Turn the span that begins with the line containing "Given: Click the 'All users' label text" and ends with the line containing "Looking at the" into a JSON list of strings, one string per line, skipping blank lines and omitting the pictures.

§ Supplied records
━━━━━━━━━━━━━━━━━━━━━━━━━━━━━━
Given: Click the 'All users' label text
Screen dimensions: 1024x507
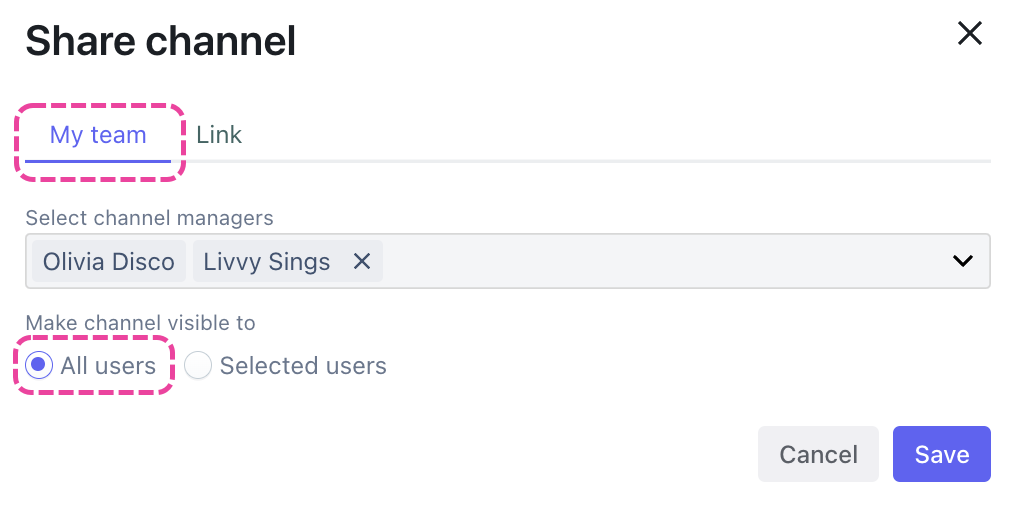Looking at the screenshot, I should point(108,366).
━━━━━━━━━━━━━━━━━━━━━━━━━━━━━━
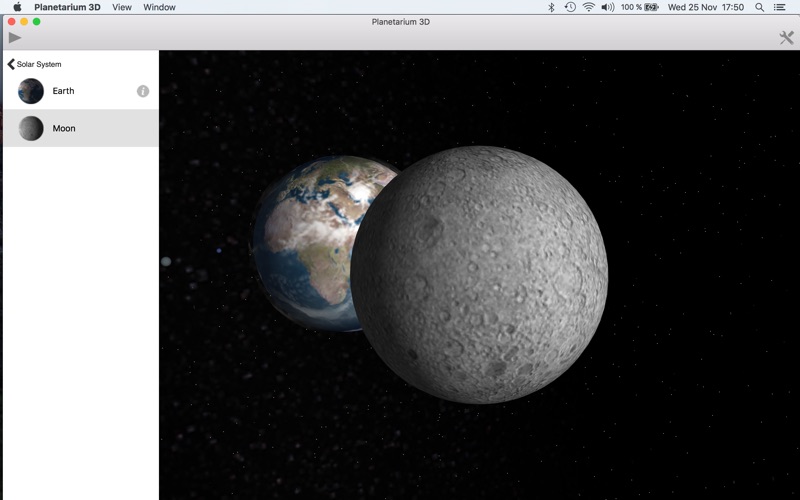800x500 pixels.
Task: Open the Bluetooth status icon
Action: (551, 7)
━━━━━━━━━━━━━━━━━━━━━━━━━━━━━━
§ Full solution
[
  "Given: Click the 'All users' label text",
  "Screen dimensions: 1024x507",
  "Looking at the screenshot, I should point(108,366)."
]